→ Testo:
☆ ☆ ☆ ☆ ☆
Come funziona il farmaco

In pratica, per spiegare semplicemente quanto avviene, Enlicitide lavora “rinforzando” numericamente i netturbini invisibili deputati alla pulizia del colesterolo dall’interno dei vasi. Quindi mira a ridurre il Colesterolo-LDL agendo come i cosiddetti “superfarmaci”, gli anticorpi monoclonali inibitori di PCSK9 iniettabili. Solo che in questo caso il medicinale viene assunto sotto forma di compressa.

In particolare il farmaco blocca l’interazione tra PCSK9 e i recettori delle LDL, quindi non li fa degradare, favorendone il riciclo sulla superficie delle cellule epatiche. Ciò consente al fegato di rimuovere una quantità maggiore di colesterolo LDL dal sangue, con una conseguente riduzione marcata e prolungata dei livelli di colesterolo LDL nel sangue.
☆ ☆ ☆ ☆ ☆
→ Compiti:
1. Rispondi a queste domande sul testo su Enlicitide:
(a) In quale forma viene assunto il medicinale?
(b) Quale interazione viene bloccata dal farmaco?
(c) Su quale superficie il farmaco favorisce il riciclo dei recettori delle LDL?
2. Elenca tutte le parti del corpo nominate nel testo su Enlicitide.
3. Prosegui il testo su Enlicitide dopo la sua ultima frase.
Le voci riportate più avanti non hanno alcun legame con il testo su Enlicitide.
☆ ☆ ☆ ☆ ☆
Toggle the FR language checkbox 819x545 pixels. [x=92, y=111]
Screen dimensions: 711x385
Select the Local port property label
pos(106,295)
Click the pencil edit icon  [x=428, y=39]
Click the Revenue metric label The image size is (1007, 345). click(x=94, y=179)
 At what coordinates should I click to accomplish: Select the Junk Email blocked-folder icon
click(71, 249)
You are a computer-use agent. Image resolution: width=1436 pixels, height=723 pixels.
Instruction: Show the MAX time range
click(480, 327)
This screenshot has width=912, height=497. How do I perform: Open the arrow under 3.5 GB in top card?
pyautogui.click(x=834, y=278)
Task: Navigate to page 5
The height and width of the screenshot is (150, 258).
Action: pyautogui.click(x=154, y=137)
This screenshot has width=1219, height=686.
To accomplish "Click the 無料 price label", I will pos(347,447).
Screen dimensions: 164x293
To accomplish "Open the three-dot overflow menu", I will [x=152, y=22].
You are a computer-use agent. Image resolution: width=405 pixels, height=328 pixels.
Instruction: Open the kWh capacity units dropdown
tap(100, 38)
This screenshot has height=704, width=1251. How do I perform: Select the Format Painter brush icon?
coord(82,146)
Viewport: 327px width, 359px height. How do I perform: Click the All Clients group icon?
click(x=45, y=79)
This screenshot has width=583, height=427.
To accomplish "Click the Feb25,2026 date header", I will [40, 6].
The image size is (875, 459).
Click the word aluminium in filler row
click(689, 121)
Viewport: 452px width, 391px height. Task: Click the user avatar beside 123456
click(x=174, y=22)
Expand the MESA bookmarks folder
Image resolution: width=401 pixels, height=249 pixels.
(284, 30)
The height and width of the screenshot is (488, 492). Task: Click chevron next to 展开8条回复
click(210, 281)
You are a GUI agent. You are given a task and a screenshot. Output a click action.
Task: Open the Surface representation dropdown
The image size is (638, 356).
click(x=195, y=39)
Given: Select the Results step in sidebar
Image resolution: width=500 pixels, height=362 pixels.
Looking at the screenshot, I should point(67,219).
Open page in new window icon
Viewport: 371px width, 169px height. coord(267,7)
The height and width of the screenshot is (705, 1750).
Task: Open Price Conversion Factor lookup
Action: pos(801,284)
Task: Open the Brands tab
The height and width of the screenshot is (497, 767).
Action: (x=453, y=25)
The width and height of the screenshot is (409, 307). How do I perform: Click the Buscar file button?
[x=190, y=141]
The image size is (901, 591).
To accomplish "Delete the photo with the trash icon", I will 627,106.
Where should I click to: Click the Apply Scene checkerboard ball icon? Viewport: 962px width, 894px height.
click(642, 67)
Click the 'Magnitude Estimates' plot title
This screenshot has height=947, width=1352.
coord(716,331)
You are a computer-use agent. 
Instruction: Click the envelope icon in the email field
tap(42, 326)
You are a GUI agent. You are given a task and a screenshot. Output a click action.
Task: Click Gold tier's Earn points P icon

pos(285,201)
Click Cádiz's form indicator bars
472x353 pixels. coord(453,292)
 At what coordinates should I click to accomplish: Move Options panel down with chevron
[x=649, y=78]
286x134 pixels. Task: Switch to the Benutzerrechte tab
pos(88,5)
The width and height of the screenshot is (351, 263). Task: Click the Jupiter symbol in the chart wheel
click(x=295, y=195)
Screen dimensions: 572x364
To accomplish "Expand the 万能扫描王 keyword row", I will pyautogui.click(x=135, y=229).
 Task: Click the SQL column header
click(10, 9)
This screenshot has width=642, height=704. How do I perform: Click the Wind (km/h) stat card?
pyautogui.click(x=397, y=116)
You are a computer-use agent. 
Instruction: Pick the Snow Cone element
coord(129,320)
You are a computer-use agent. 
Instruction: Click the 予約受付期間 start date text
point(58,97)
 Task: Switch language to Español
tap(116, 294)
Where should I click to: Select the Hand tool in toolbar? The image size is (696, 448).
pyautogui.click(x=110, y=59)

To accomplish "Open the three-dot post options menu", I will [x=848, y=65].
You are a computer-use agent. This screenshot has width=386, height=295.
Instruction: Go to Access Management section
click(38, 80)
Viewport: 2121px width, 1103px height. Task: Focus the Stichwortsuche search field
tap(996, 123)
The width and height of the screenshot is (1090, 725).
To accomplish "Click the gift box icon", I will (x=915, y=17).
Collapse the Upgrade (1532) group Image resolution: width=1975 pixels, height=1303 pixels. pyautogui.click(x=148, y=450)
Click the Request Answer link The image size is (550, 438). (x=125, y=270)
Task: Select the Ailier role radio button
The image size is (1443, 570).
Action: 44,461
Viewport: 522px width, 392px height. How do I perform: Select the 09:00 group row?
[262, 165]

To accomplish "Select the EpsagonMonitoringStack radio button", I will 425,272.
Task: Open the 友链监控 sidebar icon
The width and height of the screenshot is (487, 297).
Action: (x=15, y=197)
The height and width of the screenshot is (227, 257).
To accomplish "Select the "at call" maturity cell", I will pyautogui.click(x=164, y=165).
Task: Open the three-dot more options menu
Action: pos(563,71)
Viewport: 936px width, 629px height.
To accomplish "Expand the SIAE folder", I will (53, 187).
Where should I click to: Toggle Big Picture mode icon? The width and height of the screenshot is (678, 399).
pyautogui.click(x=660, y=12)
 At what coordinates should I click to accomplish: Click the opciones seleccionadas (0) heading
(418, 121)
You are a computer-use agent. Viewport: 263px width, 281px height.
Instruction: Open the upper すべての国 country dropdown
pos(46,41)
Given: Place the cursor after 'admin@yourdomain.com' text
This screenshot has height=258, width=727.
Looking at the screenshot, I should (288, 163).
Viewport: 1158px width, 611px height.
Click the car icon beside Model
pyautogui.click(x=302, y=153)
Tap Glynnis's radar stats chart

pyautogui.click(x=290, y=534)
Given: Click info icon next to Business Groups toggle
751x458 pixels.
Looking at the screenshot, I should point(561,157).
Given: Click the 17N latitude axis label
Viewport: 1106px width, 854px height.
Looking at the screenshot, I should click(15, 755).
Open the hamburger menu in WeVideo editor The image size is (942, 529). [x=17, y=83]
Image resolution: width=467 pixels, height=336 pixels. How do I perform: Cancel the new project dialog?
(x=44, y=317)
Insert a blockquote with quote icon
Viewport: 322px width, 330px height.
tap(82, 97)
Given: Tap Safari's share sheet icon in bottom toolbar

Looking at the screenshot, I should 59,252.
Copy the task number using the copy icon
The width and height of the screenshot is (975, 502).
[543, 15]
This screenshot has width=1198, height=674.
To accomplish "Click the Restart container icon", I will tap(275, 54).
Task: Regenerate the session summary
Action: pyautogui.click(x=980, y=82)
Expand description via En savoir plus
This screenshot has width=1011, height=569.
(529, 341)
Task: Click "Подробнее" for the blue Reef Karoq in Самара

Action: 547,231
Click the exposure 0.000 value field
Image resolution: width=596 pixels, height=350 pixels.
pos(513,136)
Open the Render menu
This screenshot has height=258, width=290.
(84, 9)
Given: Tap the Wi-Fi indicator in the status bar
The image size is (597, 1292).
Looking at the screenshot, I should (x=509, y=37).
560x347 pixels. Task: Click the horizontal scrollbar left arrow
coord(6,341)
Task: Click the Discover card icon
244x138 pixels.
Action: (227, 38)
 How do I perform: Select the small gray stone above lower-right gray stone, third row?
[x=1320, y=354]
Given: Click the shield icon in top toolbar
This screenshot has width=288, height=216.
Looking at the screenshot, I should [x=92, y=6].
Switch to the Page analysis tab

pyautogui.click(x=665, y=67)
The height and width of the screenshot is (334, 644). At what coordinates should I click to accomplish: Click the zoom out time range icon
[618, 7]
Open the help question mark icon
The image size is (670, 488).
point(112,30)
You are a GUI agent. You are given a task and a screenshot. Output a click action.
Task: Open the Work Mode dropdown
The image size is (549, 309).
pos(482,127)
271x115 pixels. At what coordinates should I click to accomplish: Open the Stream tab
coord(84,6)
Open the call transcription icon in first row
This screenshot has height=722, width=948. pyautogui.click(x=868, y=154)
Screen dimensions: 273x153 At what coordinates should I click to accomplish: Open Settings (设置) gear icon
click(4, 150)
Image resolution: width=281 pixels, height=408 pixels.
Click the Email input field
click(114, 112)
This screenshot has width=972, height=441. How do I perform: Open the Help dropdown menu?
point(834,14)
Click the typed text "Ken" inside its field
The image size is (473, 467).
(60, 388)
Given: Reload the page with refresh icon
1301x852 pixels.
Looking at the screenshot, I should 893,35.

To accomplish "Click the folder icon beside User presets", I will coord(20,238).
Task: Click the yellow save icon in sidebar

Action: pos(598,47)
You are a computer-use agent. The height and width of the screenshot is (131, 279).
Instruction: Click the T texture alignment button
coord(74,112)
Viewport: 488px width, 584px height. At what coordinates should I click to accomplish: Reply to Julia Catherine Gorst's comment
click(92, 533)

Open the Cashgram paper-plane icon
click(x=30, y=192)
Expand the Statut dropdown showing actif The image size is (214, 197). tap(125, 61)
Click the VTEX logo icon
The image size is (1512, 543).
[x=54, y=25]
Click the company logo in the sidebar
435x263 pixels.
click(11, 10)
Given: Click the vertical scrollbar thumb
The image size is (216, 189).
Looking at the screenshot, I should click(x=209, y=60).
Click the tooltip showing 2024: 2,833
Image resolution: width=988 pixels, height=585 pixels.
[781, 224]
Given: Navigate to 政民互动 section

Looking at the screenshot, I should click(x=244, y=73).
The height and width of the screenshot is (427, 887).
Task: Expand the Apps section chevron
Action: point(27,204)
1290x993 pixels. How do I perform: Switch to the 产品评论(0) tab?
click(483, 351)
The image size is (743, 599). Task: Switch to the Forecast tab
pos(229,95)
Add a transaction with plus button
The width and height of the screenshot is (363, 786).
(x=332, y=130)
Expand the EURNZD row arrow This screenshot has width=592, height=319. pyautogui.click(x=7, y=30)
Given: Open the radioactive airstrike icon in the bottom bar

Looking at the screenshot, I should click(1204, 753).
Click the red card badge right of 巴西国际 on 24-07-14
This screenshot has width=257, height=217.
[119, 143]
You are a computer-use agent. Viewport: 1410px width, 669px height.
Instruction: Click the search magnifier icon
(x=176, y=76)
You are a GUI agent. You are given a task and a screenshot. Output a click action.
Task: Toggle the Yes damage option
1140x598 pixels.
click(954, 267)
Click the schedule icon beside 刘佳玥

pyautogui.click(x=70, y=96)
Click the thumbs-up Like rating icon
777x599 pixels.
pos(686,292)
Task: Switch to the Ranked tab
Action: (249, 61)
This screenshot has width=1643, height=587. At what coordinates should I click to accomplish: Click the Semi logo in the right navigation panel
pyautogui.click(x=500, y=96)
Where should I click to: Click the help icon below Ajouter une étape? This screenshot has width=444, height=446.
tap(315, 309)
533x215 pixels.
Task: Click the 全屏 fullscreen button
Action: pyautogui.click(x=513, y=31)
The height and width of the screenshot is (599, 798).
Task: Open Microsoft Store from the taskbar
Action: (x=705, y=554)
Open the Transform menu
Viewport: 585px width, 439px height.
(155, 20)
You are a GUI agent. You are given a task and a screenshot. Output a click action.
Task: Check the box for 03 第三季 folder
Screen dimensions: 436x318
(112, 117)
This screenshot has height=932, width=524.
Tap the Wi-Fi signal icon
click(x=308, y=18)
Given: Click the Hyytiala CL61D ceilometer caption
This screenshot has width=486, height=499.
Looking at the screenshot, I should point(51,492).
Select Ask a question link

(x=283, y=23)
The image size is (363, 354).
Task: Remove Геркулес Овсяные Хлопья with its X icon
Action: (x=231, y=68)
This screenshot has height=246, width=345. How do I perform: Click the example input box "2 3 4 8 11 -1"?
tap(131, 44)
☆ ☆ ☆ ☆ ☆
→ Risposte per voce:
1.
(a) Sotto forma di compressa.
(b) L'interazione tra PCSK9 e i recettori delle LDL.
(c) Sulla superficie delle cellule epatiche.

2. vasi; cellule epatiche; fegato; sangue

3.
Rispetto agli anticorpi monoclonali già in uso cambia soprattutto la struttura del farmaco. In quel caso si parla di grandi proteine non assorbibili per via orale perché verrebbero digerite nello stomaco e devono quindi essere somministrate tramite iniezione sottocutanea. Al contrario, enlicitide ha una struttura, più piccola e chimicamente stabile di un anticorpo, progettata per resistere agli enzimi digestivi e all’ambiente acido dello stomaco. Così il farmaco può essere assorbito nell’intestino e mantenere la capacità di legarsi in modo selettivo alla PCSK9 nel sangue e nel fegato.

“Enlicitide rappresenta un approccio innovativo all’inibizione di PCSK9 nella terapia ipolipemizzante essendo infatti il primo macropeptide orale progettato per offrire l’efficacia e la specificità degli anticorpi monoclonali anti-PCSK9 in una semplice compressa e aprendo nuove prospettive per il trattamento personalizzato dei pazienti ad alto rischio cardiovascolare – spiega il Prof. Alberico Luigi Catapano, Presidente SISA – Società Italiana per lo Studio dell’Aterosclerosi.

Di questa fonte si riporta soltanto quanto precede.